L. Gregory Jones, professor of theology and Christian ministry at Duke Divinity School, said it’s common in most religions for someone to eventually become motivated to seek forgiveness and acknowledge their wrongdoings.
“After enough time, the pangs of the conscience begin to work on someone to repent,” he explained. “Most commonly they seek forgiveness from those wronged and from their relatives. It’s understandable that he (Haq) would seek it. I think the yearning for reconciliation is a natural human desire.”
Haq said he wasn’t truly ready to seek forgiveness until now because he had to “unlearn the hate” he had in his heart.
He became the facility’s imam in April when his fellow Muslim inmates agreed he was the most qualified. Among his peers, he had the most Arabic memorized, showed good character and demonstrated remorse for his crimes.
“I have interacted with Jewish prisoners and I learned about their community,” he said. “I now understand that my thinking was deeply flawed. I no longer feel the desperation and hopelessness that I felt, which led to my crime. I am no longer the same ignorant man I was 11 years ago.”
He spent the first six years behind bars sleeping his life away, he said, before a prison psychiatrist adjusted his medication and diagnosed him with schizoaffective disorder, bipolar type. Since then Haq has earned 35 prison educational certificates as well as a paralegal certificate.
“After wasting so many years, I became a man in a hurry,” he said.
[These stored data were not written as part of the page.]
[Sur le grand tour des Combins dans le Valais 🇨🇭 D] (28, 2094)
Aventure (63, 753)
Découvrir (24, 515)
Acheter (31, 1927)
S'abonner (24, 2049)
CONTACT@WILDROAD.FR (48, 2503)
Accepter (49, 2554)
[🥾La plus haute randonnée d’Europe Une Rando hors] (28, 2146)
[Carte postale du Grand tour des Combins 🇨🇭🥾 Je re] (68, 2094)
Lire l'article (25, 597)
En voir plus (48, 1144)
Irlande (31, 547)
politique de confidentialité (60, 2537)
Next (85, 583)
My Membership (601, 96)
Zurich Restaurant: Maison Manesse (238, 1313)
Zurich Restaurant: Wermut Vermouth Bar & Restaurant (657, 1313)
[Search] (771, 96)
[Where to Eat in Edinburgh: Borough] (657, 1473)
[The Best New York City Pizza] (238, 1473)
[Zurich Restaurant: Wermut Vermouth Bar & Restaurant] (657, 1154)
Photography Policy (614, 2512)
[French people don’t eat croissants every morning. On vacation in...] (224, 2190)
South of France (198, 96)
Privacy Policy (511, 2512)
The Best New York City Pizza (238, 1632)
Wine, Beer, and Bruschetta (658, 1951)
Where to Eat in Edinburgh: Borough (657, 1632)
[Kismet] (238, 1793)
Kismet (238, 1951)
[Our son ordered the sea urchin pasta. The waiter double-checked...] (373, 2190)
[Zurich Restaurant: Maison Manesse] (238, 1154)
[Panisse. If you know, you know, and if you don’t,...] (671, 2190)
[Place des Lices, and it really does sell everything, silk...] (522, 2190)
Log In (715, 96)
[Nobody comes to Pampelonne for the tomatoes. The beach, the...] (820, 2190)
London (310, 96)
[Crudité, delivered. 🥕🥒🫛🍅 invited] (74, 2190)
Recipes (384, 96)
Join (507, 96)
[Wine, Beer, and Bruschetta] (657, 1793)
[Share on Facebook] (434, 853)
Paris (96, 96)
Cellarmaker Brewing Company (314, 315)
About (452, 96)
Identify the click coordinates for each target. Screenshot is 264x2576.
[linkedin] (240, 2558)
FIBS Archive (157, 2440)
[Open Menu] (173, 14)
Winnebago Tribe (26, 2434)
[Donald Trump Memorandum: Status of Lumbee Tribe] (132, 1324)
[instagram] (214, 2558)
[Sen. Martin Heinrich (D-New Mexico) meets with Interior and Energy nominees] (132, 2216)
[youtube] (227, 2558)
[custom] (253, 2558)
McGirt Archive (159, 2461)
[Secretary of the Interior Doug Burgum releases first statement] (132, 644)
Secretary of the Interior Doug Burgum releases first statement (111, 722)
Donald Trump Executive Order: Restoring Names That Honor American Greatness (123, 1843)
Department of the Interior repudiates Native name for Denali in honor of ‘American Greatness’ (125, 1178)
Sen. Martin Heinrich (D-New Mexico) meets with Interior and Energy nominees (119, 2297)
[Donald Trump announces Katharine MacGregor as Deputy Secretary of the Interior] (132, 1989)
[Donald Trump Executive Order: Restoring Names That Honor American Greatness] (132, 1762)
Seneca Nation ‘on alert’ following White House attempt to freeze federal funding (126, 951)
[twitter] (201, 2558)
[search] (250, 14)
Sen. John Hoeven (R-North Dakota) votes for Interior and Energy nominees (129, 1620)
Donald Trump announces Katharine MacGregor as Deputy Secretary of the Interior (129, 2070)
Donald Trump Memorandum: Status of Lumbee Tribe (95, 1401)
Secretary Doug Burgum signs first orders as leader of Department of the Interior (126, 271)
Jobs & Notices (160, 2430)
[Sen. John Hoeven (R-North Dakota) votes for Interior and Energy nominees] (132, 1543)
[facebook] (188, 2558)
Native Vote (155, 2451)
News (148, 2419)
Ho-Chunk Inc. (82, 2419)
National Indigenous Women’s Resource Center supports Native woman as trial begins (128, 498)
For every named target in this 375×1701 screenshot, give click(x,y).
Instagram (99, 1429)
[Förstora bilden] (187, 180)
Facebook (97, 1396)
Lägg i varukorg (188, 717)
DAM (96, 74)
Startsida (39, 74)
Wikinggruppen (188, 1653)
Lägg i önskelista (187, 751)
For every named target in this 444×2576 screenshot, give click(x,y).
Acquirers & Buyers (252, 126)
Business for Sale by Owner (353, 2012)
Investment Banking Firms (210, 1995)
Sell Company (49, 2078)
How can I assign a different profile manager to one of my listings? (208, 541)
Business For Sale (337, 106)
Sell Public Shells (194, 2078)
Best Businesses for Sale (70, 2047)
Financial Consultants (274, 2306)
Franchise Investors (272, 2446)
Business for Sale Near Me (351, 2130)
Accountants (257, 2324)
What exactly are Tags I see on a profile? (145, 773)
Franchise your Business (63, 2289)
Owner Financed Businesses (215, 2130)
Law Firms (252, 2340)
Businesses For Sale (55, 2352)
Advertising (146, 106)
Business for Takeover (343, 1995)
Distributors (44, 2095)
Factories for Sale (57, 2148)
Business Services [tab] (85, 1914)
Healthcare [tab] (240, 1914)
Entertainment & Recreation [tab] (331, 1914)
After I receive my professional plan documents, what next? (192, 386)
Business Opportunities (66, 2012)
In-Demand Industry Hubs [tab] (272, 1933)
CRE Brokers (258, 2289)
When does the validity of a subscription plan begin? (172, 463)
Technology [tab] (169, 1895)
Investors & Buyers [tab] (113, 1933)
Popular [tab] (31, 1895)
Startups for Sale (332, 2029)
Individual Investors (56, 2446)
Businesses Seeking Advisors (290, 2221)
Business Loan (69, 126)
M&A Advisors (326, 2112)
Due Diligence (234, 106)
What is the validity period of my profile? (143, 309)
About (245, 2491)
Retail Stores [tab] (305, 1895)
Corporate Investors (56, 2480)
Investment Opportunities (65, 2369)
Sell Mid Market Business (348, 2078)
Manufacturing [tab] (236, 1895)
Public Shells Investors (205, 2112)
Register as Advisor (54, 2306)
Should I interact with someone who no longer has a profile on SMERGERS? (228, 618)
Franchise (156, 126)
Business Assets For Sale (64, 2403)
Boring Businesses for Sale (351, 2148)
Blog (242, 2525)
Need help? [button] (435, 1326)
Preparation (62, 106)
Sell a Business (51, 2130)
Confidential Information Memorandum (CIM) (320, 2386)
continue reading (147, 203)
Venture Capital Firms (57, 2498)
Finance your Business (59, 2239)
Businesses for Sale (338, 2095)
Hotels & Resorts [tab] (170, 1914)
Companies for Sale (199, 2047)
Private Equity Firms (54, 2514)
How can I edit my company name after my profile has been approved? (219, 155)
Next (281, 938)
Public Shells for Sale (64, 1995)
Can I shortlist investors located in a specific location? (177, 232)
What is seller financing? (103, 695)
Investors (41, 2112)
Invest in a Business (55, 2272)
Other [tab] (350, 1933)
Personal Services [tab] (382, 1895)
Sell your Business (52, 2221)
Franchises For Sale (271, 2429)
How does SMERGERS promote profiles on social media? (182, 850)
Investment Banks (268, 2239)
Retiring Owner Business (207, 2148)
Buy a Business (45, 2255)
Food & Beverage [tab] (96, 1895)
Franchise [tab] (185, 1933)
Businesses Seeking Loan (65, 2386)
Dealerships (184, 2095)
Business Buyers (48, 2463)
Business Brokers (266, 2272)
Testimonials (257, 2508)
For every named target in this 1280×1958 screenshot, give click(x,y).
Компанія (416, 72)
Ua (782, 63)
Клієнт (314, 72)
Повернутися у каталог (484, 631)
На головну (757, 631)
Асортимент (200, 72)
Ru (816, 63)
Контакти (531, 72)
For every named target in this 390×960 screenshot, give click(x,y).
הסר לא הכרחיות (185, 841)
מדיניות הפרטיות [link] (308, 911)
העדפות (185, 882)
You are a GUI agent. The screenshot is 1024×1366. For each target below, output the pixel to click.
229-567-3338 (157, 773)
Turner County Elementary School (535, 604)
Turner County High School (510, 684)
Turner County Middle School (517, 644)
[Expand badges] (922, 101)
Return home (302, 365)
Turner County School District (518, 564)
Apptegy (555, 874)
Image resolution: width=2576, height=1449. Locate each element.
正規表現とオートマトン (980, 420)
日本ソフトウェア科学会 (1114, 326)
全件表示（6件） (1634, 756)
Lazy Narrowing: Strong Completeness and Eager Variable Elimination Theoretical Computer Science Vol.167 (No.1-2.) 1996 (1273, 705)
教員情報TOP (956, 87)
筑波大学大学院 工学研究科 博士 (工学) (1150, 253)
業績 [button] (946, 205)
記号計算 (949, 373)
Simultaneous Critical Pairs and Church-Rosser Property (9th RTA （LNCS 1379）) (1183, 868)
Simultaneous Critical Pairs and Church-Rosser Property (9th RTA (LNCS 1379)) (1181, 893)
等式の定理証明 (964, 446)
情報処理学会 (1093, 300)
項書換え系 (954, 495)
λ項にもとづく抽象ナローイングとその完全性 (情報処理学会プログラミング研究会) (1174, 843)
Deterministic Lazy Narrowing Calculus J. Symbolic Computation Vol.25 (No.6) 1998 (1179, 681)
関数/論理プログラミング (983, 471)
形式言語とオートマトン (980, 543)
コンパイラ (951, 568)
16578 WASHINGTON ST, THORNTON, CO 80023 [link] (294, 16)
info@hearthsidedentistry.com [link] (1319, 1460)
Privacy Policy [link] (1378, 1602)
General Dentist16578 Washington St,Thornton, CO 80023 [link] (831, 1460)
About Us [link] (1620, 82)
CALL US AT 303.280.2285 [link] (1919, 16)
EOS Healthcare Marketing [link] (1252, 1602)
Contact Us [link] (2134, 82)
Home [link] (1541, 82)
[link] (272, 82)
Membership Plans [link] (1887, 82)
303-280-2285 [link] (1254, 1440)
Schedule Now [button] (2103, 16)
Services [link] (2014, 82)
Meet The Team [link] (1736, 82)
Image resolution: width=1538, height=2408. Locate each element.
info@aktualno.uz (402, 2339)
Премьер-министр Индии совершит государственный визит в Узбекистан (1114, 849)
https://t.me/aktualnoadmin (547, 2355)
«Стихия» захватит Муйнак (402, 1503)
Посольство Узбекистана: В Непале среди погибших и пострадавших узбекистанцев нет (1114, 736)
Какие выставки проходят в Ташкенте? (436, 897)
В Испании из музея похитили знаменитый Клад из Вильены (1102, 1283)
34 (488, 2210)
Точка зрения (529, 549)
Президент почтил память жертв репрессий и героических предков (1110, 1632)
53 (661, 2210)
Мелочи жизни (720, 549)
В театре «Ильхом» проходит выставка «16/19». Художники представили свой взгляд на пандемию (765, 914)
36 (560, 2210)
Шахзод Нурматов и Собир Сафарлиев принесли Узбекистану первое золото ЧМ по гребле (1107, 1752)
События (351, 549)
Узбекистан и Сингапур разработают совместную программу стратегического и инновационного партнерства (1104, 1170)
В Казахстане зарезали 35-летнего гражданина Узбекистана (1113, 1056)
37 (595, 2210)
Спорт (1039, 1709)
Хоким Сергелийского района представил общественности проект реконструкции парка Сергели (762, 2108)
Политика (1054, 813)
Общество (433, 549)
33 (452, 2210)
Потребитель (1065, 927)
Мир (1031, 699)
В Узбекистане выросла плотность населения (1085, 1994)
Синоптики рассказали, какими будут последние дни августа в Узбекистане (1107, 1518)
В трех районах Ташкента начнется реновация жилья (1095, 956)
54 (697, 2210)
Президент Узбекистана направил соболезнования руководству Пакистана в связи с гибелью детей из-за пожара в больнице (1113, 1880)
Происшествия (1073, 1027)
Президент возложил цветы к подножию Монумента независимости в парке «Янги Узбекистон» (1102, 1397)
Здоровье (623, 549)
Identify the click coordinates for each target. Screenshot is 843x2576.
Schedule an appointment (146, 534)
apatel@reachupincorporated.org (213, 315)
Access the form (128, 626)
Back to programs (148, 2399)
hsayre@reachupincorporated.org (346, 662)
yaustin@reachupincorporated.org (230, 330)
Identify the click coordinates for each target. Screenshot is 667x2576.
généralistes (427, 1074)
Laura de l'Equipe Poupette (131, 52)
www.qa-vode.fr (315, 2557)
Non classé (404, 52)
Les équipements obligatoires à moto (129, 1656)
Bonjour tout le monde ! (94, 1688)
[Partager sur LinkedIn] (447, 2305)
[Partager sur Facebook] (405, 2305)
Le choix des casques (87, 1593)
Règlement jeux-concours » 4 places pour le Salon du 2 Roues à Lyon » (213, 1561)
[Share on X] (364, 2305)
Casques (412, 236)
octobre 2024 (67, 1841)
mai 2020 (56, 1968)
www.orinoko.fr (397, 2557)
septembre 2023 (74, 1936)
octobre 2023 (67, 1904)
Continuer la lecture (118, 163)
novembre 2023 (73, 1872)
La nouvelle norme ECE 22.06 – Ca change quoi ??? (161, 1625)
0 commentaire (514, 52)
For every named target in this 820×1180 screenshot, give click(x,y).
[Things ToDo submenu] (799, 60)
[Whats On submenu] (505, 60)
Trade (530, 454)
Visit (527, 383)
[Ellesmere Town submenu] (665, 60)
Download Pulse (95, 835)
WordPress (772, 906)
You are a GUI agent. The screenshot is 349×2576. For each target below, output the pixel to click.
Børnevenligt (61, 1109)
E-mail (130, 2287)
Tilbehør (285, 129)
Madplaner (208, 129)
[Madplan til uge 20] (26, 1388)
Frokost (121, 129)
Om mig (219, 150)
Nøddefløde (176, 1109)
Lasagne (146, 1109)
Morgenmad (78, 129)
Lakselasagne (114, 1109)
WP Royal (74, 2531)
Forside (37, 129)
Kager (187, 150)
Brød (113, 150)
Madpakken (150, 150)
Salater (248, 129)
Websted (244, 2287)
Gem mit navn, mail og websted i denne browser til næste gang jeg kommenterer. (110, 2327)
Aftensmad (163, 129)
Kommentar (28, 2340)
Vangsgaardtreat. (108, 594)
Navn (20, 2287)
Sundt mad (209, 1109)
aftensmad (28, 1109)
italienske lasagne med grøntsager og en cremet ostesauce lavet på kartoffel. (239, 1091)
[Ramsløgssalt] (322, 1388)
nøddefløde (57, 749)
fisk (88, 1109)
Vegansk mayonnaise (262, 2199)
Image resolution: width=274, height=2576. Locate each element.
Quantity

However, Jones said Haq’s victims may not be ready to forgive. He noted the passage from C.S. Lewis’ “Letters to Malcolm: Chiefly on Prayer,” which reads, “Last week while at prayer, I suddenly discovered — or felt as if I did — that I had really forgiven someone I had been trying to forgive for over 30 years.”
“It took 30 years for someone as good of a person as C.S Lewis to forgive,” Jones said. “There’s a timefulness that people need to reach that … but there shouldn’t be pressure put on the victim to do it on anybody’s timetable other than their own.”
However, Jones noted, if someone isn’t working toward forgiveness, the anger they hold can “corrode their own soul.”
Haq is trying to make amends by writing to his friends and family about forgiveness, the beauty of other religions, and gun control. He’s been delivering similar sermons to the prison’s Muslim community and speaking at its Toastmasters club.
“I am thankful I still have much to offer the world,” Haq said. “Even voices among the lowest among us can change people’s hearts and minds.”
Haq knows he has a long road ahead of him and that he may never be forgiven for what he did, but he said he won’t stop trying.
“In all my studies of mental health, self-improvement and religion, I can now say with certainty that hate is the worst mental illness,” Haq said. “I had to lose my freedom to learn this.”
This article first appeared on the Religion News Service.